0x00000000016d7317 in v8::internal::(anonymous namespace)::ElementsAccessorBase<v8::internal::(anonymous namespace)::TypedElementsAccessor<(v8::internal::ElementsKind)24, double>, v8::internal::(anonymous namespace)::ElementsKindTraits<(v8::internal::ElementsKind)24> >::Set (this=<optimized out>, holder=..., entry=..., value=...) at ../deps/v8/src/objects/elements.cc:3002
3002	  static void SetImpl(ElementType* data_ptr, size_t entry, ElementType value) {
#0  0x00000000016d7317 in v8::internal::(anonymous namespace)::ElementsAccessorBase<v8::internal::(anonymous namespace)::TypedElementsAccessor<(v8::internal::ElementsKind)24, double>, v8::internal::(anonymous namespace)::ElementsKindTraits<(v8::internal::ElementsKind)24> >::Set (this=<optimized out>, holder=..., entry=..., value=...) at ../deps/v8/src/objects/elements.cc:3002
#1  0x00000000017f3d34 in v8::internal::LookupIterator::WriteDataValue (this=this@entry=0x7fffffffd130, value=value@entry=..., initializing_store=initializing_store@entry=false) at ../deps/v8/src/objects/objects.h:607
#2  0x000000000182eceb in v8::internal::Object::SetDataProperty (it=it@entry=0x7fffffffd130, value=value@entry=...) at ../deps/v8/src/objects/objects.cc:2760
#3  0x00000000018520d7 in v8::internal::Object::SetPropertyInternal (it=it@entry=0x7fffffffd130, value=..., should_throw=..., store_origin=store_origin@entry=v8::internal::StoreOrigin::kMaybeKeyed, found=found@entry=0x7fffffffd0c8) at ../deps/v8/src/objects/objects.cc:2546
#4  0x00000000018527f9 in v8::internal::Object::SetProperty (it=it@entry=0x7fffffffd130, value=value@entry=..., store_origin=store_origin@entry=v8::internal::StoreOrigin::kMaybeKeyed, should_throw=should_throw@entry=...) at ../deps/v8/src/objects/objects.cc:2565
#5  0x0000000001a28c3d in v8::internal::Runtime::SetObjectProperty (isolate=isolate@entry=0x5807010, object=object@entry=..., key=key@entry=..., value=..., store_origin=store_origin@entry=v8::internal::StoreOrigin::kMaybeKeyed, should_throw=..., should_throw@entry=...) at ../deps/v8/src/runtime/runtime-object.cc:427
#6  0x0000000001a366e4 in v8::internal::__RT_impl_Runtime_SetKeyedProperty (args=..., isolate=isolate@entry=0x5807010) at ../deps/v8/include/v8.h:9970
#7  0x0000000001a36a7a in v8::internal::Runtime_SetKeyedProperty (args_length=3, args_object=0x7fffffffd290, isolate=0x5807010) at ../deps/v8/src/runtime/runtime-object.cc:673
#8  0x0000000002050e80 in Builtins_CEntry_Return1_DontSaveFPRegs_ArgvOnStack_NoBuiltinExit () at ../../deps/v8/../../deps/v8/src/builtins/promise-misc.tq:111
#9  0x0000000002299ee3 in Builtins_StaKeyedPropertyHandler () at ../deps/v8/src/interpreter/interpreter-generator.cc:615
#10 0x00003f35de8765d9 in ?? ()
#11 0x0000000000000000 in ?? ()

[addaleax]

@gabrielschulhof You can use call (void) _v8_internal_Print_StackTrace() to print a JS stack trace, which is going to be a lot more useful there I think 🙂 (generally, the gdb shortcuts in https://github.com/v8/v8/blob/master/tools/gdbinit are super useful)

[gabrielschulhof]

@addaleax thanks!

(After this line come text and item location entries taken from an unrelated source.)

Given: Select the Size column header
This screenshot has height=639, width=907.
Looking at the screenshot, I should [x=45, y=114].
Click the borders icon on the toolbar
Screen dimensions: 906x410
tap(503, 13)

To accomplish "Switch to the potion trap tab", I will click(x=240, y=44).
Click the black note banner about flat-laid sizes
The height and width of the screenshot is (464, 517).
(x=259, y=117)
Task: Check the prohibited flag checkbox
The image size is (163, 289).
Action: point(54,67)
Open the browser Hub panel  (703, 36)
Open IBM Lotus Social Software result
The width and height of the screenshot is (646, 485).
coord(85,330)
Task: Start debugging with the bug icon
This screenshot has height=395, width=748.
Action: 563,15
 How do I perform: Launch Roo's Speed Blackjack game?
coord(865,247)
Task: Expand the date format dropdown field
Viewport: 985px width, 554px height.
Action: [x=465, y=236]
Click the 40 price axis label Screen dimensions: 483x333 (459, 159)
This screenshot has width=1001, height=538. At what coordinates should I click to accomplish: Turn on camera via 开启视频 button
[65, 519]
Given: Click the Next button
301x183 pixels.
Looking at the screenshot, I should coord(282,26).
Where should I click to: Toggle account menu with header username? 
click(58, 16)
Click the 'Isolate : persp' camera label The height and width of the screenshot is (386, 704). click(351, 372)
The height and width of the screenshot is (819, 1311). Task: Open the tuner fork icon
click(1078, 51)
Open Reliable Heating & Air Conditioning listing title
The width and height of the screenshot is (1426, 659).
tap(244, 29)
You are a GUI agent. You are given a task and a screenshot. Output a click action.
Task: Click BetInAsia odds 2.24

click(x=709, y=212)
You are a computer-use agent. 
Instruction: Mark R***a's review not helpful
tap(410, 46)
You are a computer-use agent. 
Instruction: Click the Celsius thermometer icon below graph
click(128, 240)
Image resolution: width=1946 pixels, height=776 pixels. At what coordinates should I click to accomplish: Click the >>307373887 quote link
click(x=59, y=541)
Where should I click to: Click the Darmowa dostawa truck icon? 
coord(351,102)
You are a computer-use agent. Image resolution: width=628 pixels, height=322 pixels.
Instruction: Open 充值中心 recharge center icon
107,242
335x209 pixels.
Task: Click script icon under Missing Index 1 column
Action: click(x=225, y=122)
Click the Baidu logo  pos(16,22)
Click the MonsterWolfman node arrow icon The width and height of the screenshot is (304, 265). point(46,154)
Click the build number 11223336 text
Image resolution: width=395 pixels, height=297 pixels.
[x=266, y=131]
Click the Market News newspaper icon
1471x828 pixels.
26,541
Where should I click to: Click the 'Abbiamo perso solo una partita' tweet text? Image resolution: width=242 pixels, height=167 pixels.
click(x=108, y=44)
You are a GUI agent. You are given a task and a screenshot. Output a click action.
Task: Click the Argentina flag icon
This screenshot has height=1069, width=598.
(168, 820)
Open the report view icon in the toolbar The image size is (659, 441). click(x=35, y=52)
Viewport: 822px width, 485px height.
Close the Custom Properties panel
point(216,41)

I'll try to produce a hybrid stack trace next.

[addaleax]

@gabrielschulhof That being said … it looks like you’re calling into JS/throwing an exception from the finalizer – that can’t be right? We allow that for Buffer finalizers but go out of our way (via SetImmediate()) to make that possible there, but not for other finalizers. If you allow running JS/throwing exceptions from regular finalizers, that’s bound to be problematic because GC can run during any other code, including without a JS stack at all.

[gabrielschulhof]

@addaleax hmmm ... finalizers are supposed to be able to execute JS. Their signature accepts a napi_env. If that's no longer true, we need to make some drastic changes.

[gabrielschulhof]

@addaleax the original motivation was to make node-addon-api callbacks more consistent. In those headers we don't have CallIntoModule like we have in core, but we need it, because of the way we convert C++ exceptions that are really napi_values containing JS errors to be thrown on the JS side into JS exceptions. Any calls made into user code need to expect a C++ exception, including calling the user's finalizer.

[addaleax]

@addaleax hmmm ... finalizers are supposed to be able to execute JS.

@gabrielschulhof In that case, I would delay their execution with SetImmediate() like we do for Buffers.